No início da tarde, os participantes do ato convocado pelos coletivos se reuniram no Masp - eles ocuparam boa parte da faixa em frente ao museu. Os manifestantes gritavam "democracia", vestiam preto e usavam máscaras em razão da pandemia do novo coronavírus. A marcha teve início por volta de 12h.
Integrantes da manifestação levavam faixas com dizeres como "somos democracia". Parte dos participantes era da torcida organizada Gaviões da Fiel, do Corinthians. Eles cantaram músicas da torcida e paródias como "doutor, eu não me engano, o Bolsonaro é miliciano". No ato, também havia torcedores do Palmeiras, do São Paulo e do Santos.
A poucos metros dali, em frente à sede da Federação das Indústrias de São Paulo, um grupo de manifestantes pró-Bolsonaro realizava um ato no local. A maioria vestia verde e amarelo. A PM havia separado os grupos. A briga em frente ao Masp envolvendo os manifestantes e a PM começou por volta das 14h20.
De acordo com o organizador do movimento Somos Democracia, o corintiano Danilo Pássaro, de 27 anos, a manifestação no Masp transcorria de forma pacífica e, segundo ele, já se encaminhava para o final, quando, por volta das 14 horas, "três ou quatro pessoas" com camisetas com inscrições neonazistas se infiltraram no grupo. Segundo Danilo, além deles, chegaram também três outras pessoas com farda militar, o que teria iniciado o tumulto. "Até então, estava tudo calmo. Nossas faixas eram pela democracia."
A PM passou a usar bombas de gás lacrimogêneo para dispensar os manifestantes. A partir daí a confusão aumentou e se estendeu por boa parte da avenida Paulista, em direção ao metrô Consolação. Um grupo passou a jogar pedras e outros objetos contra os policiais. Outros fizeram barricadas com uma caçamba de lixo. O disparo de bombas durou ao menos 40 minutos.

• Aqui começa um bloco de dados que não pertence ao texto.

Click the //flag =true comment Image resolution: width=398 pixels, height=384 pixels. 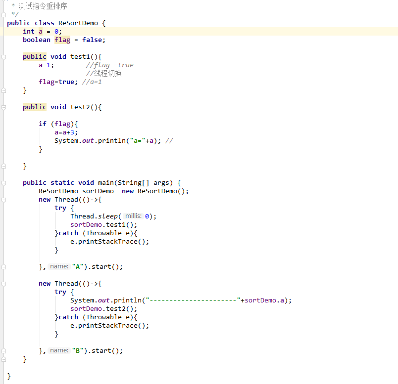(x=109, y=65)
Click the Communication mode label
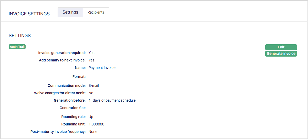The image size is (308, 139). click(67, 85)
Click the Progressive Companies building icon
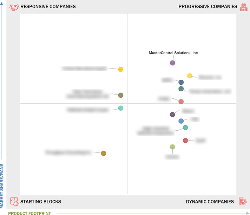250x215 pixels. point(244,7)
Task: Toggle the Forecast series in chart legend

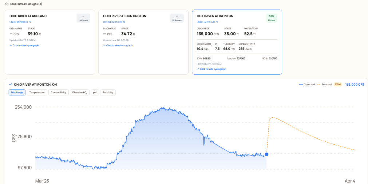Action: coord(324,84)
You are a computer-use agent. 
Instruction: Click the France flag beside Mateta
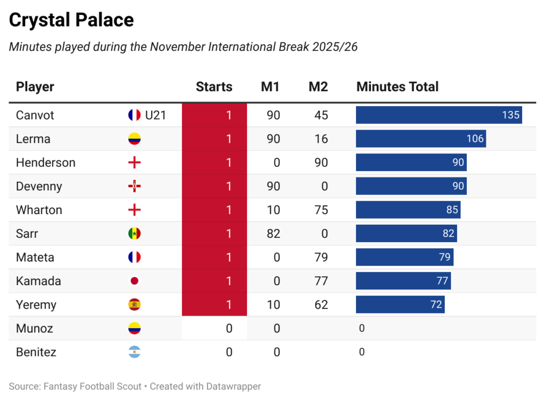coord(134,258)
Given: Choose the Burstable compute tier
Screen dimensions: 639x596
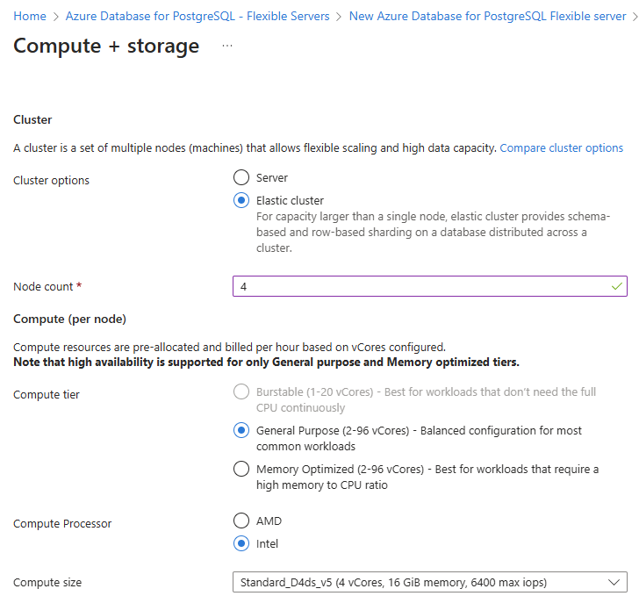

O tenente-coronel André Rosário da Silva, do 13° Batalhão da PM, que atendeu a ocorrência, afirmou que a PM agiu para dispersar um confronto que havia ocorrido entre os integrantes dos protestos rivais.
O governador de São Paulo, João Doria, defendeu a ação da PM no ato deste domingo. "A Policia Militar de São Paulo agiu hoje (ontem) para manter a integridade física dos manifestantes, na Avenida Paulista. Dos dois lados. A presença da PM evitou o confronto e as prováveis vítimas deste embate", escreveu no Twitter.
O secretário executivo da Polícia Militar, coronel Álvaro Camilo, afirmou ao Estadão que a corporação deverá agir nas próximas horas para tentar identificar os responsáveis pelo confronto.
Rio
No Rio, um grupo de torcedores da Democracia Rubro-Negra também fez ato contra Bolsonaro, na orla da Praia de Copacabana. Em meio à divisão entre as duas manifestações, um policial militar afirmou ao deputado federal Daniel Silveira (PSL-RJ) que tinha mandado queimar uma bandeira do grupo contrário ao presidente.
Em Belo Horizonte, um grupo de pessoas também organizou um protesto contra o presidente Bolsonaro. A manifestação trazia cartazes de torcidas organizadas de futebol, como Resistência Alvinegra e Galo Antifa. As informações são do jornal O Estado de S. Paulo.